Obviously there was some negotiating value to Facebook in talking up a higher valuation - DealBook reported last week that the $40+ per share secondary-market transactions helped move Instagram down from its $2bn initial request - and, I suppose, there was some value to Facebook in talking a lower valuation (no whining / seller's remorse, fraud claims, etc. - DealBook notes that Facebook never pushed the $40+ price in negotiations). But there is a much higher value to Facebook in avoiding any sort of valuation talk around an acquisition of a private company with no revenues for <1% of its stock: because its valuation will be what the stock market decides it will be, and Facebook and its bankers want the maximum possible flexibility to argue their case when they go on the road with the IPO. Facts like a $44.10 private-market print are broadly supportive of that case. Facts like "Facebook decided that it was worth $X and told some other guys that in a negotiation where the valuation was basically irrelevant because the numbers were all kind of made up anyway" are less useful: that's unlikely to push anyone to a higher price, but could be a talking point for an investor arguing for a lower price.

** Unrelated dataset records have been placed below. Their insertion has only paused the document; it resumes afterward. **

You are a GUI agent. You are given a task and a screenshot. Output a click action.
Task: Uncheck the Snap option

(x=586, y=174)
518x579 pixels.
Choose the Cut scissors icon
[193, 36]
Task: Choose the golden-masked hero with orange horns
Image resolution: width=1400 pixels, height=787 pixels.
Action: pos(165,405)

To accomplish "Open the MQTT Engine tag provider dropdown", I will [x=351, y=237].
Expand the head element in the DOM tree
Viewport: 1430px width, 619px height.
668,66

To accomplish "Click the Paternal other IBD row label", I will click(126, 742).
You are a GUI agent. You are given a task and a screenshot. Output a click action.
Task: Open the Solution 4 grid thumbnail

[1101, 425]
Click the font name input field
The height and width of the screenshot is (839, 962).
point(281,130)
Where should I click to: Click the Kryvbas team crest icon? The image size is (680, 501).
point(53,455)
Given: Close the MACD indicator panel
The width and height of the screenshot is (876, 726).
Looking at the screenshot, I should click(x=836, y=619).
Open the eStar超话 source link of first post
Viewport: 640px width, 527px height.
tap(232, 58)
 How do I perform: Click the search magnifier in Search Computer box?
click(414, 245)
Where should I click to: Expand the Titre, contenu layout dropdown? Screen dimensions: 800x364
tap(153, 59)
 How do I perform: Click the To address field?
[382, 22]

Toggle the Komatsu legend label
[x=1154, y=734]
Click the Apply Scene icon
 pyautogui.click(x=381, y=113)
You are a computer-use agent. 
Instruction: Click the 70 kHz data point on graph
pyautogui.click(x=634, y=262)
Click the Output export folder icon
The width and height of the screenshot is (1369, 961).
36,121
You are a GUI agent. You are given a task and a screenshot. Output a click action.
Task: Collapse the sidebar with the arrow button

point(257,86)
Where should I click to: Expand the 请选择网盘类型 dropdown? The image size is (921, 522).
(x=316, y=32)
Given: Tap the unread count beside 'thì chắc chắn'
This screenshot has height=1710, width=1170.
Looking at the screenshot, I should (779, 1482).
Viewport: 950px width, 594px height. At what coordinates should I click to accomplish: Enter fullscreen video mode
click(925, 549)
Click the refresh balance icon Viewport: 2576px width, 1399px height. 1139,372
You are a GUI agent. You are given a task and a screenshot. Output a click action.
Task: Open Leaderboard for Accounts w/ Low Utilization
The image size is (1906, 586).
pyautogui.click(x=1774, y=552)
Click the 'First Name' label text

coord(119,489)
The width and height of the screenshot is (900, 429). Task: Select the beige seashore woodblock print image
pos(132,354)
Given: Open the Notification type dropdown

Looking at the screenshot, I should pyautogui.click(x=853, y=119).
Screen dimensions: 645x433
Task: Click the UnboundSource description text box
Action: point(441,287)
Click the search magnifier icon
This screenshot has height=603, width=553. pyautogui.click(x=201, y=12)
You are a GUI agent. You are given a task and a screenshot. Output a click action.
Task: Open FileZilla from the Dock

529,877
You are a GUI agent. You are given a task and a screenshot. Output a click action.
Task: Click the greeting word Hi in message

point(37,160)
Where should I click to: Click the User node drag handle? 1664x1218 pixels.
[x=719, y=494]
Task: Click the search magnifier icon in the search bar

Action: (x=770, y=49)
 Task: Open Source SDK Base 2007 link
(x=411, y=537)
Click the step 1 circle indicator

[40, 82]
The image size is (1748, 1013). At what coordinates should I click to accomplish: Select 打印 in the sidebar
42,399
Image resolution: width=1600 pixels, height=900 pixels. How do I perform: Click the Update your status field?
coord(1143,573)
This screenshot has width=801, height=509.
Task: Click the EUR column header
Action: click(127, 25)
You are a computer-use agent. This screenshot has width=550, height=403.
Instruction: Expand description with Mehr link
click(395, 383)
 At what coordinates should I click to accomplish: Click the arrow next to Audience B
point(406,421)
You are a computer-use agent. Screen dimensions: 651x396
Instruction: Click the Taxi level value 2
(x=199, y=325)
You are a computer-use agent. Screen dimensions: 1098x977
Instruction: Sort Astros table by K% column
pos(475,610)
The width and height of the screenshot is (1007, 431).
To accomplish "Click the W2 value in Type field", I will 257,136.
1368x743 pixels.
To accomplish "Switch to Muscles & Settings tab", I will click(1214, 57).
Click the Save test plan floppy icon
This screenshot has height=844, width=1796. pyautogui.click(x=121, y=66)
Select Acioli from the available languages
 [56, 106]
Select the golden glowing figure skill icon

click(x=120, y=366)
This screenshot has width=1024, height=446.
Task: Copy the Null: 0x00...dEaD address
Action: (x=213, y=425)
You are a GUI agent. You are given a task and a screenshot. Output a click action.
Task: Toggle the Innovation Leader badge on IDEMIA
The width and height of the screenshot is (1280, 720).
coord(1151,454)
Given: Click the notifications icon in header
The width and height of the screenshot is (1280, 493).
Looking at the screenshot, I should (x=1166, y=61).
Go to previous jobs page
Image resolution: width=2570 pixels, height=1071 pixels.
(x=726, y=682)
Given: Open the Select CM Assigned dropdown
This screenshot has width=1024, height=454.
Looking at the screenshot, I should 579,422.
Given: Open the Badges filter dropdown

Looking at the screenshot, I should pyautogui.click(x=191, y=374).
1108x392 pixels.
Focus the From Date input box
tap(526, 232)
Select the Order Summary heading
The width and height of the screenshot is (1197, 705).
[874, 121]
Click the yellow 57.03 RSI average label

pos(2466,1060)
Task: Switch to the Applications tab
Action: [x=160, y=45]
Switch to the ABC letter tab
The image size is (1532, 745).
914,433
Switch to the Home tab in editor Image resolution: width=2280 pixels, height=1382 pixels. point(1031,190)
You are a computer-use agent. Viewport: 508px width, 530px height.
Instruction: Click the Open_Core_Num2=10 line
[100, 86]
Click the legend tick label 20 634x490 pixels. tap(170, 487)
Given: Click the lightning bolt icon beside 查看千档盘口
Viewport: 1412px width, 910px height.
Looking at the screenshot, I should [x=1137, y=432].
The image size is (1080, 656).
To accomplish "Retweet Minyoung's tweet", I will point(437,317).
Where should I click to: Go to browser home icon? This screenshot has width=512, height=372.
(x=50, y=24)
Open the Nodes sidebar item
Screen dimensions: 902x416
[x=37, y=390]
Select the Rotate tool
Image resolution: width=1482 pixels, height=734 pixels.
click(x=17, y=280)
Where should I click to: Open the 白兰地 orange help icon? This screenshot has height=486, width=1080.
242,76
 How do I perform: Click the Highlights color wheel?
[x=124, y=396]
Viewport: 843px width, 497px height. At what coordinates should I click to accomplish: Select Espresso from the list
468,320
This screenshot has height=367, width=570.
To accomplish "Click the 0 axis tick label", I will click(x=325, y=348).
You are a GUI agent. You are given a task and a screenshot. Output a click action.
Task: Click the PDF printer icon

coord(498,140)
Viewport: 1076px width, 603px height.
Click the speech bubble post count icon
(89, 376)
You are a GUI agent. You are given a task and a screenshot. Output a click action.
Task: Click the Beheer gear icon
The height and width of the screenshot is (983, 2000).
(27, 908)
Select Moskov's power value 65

If I were Facebook's banker or lawyer, I might have suggested a press release saying more like "we bought Instagram for 23mm shares and $300mm in cash" and less like "oh and btw here is what that package is worth on the following assumptions which we totally believe and will use in pricing our IPO." But the deal got done more or less without bankers and lawyers, and of course if I were an Instagrammer I would very much want a $1bn print to send to my grandparents. I suppose they compromised on a press release saying "approximately $1 billion," which lets Instagram claim the magic 10 digits while also being vague enough that no one would try to use it to pin Facebook down to a valuation. Except that, y'know, this is Facebook, so everyonedid.
Facebook values itself at $75 billion [Term Sheet]
That $1B for Instagram? It’s 23M Shares of Facebook + $300M in Cash [AllThingsD]
Facebook S-1/A [EDGAR]
* Random semi-story: Once a client wanted me to provide a point estimate of a thing for Valuation Purposes, and for Liability Reasons I wanted to provide only a range of possible values, and we compromised by me providing a range and saying "$XX is the midpoint of that range," which, it was! Math is hard.
** Are they? Is SharesPost an "active market" for valuation purposes? Anyway, they're metaphorically Level 1 assets at least.